STATED PROBLEM:
Copy the data below unchanged, except replace every instance of "Viewport" with "Window size".

SOURCE DATA:
----------------------------------------
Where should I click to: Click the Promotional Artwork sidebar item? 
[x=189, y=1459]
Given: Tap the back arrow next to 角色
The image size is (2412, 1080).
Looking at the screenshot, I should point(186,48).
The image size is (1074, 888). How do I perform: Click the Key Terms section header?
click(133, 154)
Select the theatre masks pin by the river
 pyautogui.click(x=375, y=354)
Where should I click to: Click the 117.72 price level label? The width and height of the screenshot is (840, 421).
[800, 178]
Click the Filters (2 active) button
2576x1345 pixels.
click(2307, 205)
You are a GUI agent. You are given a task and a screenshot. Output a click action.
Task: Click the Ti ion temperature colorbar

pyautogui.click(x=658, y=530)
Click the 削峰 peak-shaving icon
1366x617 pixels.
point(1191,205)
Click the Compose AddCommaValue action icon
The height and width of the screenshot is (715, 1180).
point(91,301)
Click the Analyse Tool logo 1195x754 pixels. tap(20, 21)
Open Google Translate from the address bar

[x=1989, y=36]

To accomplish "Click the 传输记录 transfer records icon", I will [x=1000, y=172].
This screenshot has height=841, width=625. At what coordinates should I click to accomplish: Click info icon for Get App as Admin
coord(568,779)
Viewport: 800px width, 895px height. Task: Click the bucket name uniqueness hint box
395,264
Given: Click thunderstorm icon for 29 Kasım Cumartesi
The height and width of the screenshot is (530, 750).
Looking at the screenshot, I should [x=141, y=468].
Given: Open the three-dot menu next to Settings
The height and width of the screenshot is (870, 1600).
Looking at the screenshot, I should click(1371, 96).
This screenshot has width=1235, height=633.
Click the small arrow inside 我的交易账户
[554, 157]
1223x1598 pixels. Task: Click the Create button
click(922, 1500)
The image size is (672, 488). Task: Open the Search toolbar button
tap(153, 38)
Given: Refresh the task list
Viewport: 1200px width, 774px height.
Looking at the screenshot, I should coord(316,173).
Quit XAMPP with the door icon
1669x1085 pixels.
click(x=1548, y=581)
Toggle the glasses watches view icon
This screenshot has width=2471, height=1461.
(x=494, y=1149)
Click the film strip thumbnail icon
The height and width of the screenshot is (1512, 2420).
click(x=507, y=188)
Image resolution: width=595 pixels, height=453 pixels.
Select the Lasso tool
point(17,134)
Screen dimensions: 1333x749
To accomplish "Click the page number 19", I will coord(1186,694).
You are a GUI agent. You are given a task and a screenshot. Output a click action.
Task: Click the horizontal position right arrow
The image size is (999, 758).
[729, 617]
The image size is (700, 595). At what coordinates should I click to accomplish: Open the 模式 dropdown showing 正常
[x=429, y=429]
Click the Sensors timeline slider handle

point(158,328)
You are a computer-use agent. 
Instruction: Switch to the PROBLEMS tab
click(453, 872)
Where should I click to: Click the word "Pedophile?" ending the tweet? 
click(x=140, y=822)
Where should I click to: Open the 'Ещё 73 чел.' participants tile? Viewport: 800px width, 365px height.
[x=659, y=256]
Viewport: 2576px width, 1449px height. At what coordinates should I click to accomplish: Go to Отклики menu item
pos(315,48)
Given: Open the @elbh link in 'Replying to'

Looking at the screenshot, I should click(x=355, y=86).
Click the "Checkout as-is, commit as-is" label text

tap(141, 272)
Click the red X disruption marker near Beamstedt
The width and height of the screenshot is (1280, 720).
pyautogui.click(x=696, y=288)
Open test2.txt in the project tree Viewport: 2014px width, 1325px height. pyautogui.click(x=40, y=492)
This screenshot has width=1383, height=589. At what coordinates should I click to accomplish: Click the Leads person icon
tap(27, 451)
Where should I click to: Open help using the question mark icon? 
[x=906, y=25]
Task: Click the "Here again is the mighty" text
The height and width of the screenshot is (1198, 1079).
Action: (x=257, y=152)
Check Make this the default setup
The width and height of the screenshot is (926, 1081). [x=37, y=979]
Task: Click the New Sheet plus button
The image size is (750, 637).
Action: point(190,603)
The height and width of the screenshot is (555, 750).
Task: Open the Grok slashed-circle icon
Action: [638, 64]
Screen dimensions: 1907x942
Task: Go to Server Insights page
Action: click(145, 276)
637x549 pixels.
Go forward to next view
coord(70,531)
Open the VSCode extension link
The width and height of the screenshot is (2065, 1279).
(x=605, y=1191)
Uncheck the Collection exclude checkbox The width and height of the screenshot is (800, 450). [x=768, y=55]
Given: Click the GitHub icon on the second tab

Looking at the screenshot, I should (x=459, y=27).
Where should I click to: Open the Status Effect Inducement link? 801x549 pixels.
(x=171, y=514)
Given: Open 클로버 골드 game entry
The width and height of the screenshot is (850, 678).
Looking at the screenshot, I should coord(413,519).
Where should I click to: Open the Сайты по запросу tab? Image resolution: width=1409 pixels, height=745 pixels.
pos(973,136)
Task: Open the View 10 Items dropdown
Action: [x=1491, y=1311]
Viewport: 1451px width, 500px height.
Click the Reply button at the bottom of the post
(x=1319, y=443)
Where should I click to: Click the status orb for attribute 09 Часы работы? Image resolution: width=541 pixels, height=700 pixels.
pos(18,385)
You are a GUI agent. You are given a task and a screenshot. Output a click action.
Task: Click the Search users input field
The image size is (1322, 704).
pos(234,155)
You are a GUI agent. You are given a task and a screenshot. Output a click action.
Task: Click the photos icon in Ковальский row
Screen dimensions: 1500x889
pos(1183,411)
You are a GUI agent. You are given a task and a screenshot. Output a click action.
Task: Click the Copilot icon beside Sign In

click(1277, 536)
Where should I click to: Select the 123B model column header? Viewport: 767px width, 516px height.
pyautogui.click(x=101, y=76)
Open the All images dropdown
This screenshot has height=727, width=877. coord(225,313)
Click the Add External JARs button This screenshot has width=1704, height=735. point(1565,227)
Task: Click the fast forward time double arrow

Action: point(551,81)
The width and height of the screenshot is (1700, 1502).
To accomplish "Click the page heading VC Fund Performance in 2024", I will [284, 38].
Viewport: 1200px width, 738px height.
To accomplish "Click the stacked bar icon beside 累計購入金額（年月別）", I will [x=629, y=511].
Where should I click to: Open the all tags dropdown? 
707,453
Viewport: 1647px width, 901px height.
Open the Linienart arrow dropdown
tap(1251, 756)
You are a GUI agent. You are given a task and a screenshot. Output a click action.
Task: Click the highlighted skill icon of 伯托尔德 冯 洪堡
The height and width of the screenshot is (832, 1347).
----------------------------------------
WRITTEN ANSWER:
Where should I click to: Click the Promotional Artwork sidebar item? 
[x=189, y=1459]
Given: Tap the back arrow next to 角色
The image size is (2412, 1080).
Looking at the screenshot, I should point(186,48).
The image size is (1074, 888). How do I perform: Click the Key Terms section header?
click(133, 154)
Select the theatre masks pin by the river
 pyautogui.click(x=375, y=354)
Where should I click to: Click the 117.72 price level label? The width and height of the screenshot is (840, 421).
[800, 178]
Click the Filters (2 active) button
2576x1345 pixels.
click(2307, 205)
You are a GUI agent. You are given a task and a screenshot. Output a click action.
Task: Click the Ti ion temperature colorbar

pyautogui.click(x=658, y=530)
Click the 削峰 peak-shaving icon
1366x617 pixels.
point(1191,205)
Click the Compose AddCommaValue action icon
The height and width of the screenshot is (715, 1180).
point(91,301)
Click the Analyse Tool logo 1195x754 pixels. tap(20, 21)
Open Google Translate from the address bar

[x=1989, y=36]

To accomplish "Click the 传输记录 transfer records icon", I will [x=1000, y=172].
This screenshot has height=841, width=625. At what coordinates should I click to accomplish: Click info icon for Get App as Admin
coord(568,779)
Window size: 800px width, 895px height. Task: Click the bucket name uniqueness hint box
395,264
Given: Click thunderstorm icon for 29 Kasım Cumartesi
The height and width of the screenshot is (530, 750).
Looking at the screenshot, I should [x=141, y=468].
Given: Open the three-dot menu next to Settings
The height and width of the screenshot is (870, 1600).
Looking at the screenshot, I should click(1371, 96).
This screenshot has width=1235, height=633.
Click the small arrow inside 我的交易账户
[554, 157]
1223x1598 pixels. Task: Click the Create button
click(922, 1500)
The image size is (672, 488). Task: Open the Search toolbar button
tap(153, 38)
Given: Refresh the task list
Window size: 1200px width, 774px height.
Looking at the screenshot, I should coord(316,173).
Quit XAMPP with the door icon
1669x1085 pixels.
click(x=1548, y=581)
Toggle the glasses watches view icon
This screenshot has width=2471, height=1461.
(x=494, y=1149)
Click the film strip thumbnail icon
The height and width of the screenshot is (1512, 2420).
click(x=507, y=188)
Image resolution: width=595 pixels, height=453 pixels.
Select the Lasso tool
point(17,134)
Screen dimensions: 1333x749
To accomplish "Click the page number 19", I will coord(1186,694).
You are a GUI agent. You are given a task and a screenshot. Output a click action.
Task: Click the horizontal position right arrow
The image size is (999, 758).
[729, 617]
The image size is (700, 595). At what coordinates should I click to accomplish: Open the 模式 dropdown showing 正常
[x=429, y=429]
Click the Sensors timeline slider handle

point(158,328)
You are a computer-use agent. 
Instruction: Switch to the PROBLEMS tab
click(453, 872)
Where should I click to: Click the word "Pedophile?" ending the tweet? 
click(x=140, y=822)
Where should I click to: Open the 'Ещё 73 чел.' participants tile? Window size: 800px width, 365px height.
[x=659, y=256]
Window size: 2576px width, 1449px height. At what coordinates should I click to accomplish: Go to Отклики menu item
pos(315,48)
Given: Open the @elbh link in 'Replying to'

Looking at the screenshot, I should click(x=355, y=86).
Click the "Checkout as-is, commit as-is" label text

tap(141, 272)
Click the red X disruption marker near Beamstedt
The width and height of the screenshot is (1280, 720).
pyautogui.click(x=696, y=288)
Open test2.txt in the project tree Window size: 2014px width, 1325px height. pyautogui.click(x=40, y=492)
This screenshot has width=1383, height=589. At what coordinates should I click to accomplish: Click the Leads person icon
tap(27, 451)
Where should I click to: Open help using the question mark icon? 
[x=906, y=25]
Task: Click the "Here again is the mighty" text
The height and width of the screenshot is (1198, 1079).
Action: (x=257, y=152)
Check Make this the default setup
The width and height of the screenshot is (926, 1081). [x=37, y=979]
Task: Click the New Sheet plus button
The image size is (750, 637).
Action: point(190,603)
The height and width of the screenshot is (555, 750).
Task: Open the Grok slashed-circle icon
Action: [638, 64]
Screen dimensions: 1907x942
Task: Go to Server Insights page
Action: click(145, 276)
637x549 pixels.
Go forward to next view
coord(70,531)
Open the VSCode extension link
The width and height of the screenshot is (2065, 1279).
(x=605, y=1191)
Uncheck the Collection exclude checkbox The width and height of the screenshot is (800, 450). [x=768, y=55]
Given: Click the GitHub icon on the second tab

Looking at the screenshot, I should (x=459, y=27).
Where should I click to: Open the Status Effect Inducement link? 801x549 pixels.
(x=171, y=514)
Given: Open 클로버 골드 game entry
The width and height of the screenshot is (850, 678).
Looking at the screenshot, I should coord(413,519).
Where should I click to: Open the Сайты по запросу tab? Image resolution: width=1409 pixels, height=745 pixels.
pos(973,136)
Task: Open the View 10 Items dropdown
Action: [x=1491, y=1311]
Window size: 1451px width, 500px height.
Click the Reply button at the bottom of the post
(x=1319, y=443)
Where should I click to: Click the status orb for attribute 09 Часы работы? Image resolution: width=541 pixels, height=700 pixels.
pos(18,385)
You are a GUI agent. You are given a task and a screenshot. Output a click action.
Task: Click the Search users input field
The image size is (1322, 704).
pos(234,155)
You are a GUI agent. You are given a task and a screenshot. Output a click action.
Task: Click the photos icon in Ковальский row
Screen dimensions: 1500x889
pos(1183,411)
You are a GUI agent. You are given a task and a screenshot. Output a click action.
Task: Click the Copilot icon beside Sign In

click(1277, 536)
Where should I click to: Select the 123B model column header? Window size: 767px width, 516px height.
pyautogui.click(x=101, y=76)
Open the All images dropdown
This screenshot has height=727, width=877. coord(225,313)
Click the Add External JARs button This screenshot has width=1704, height=735. point(1565,227)
Task: Click the fast forward time double arrow

Action: point(551,81)
The width and height of the screenshot is (1700, 1502).
To accomplish "Click the page heading VC Fund Performance in 2024", I will [284, 38].
Window size: 1200px width, 738px height.
To accomplish "Click the stacked bar icon beside 累計購入金額（年月別）", I will [x=629, y=511].
Where should I click to: Open the all tags dropdown? 
707,453
Window size: 1647px width, 901px height.
Open the Linienart arrow dropdown
tap(1251, 756)
You are a GUI agent. You are given a task and a screenshot. Output a click action.
Task: Click the highlighted skill icon of 伯托尔德 冯 洪堡
The height and width of the screenshot is (832, 1347).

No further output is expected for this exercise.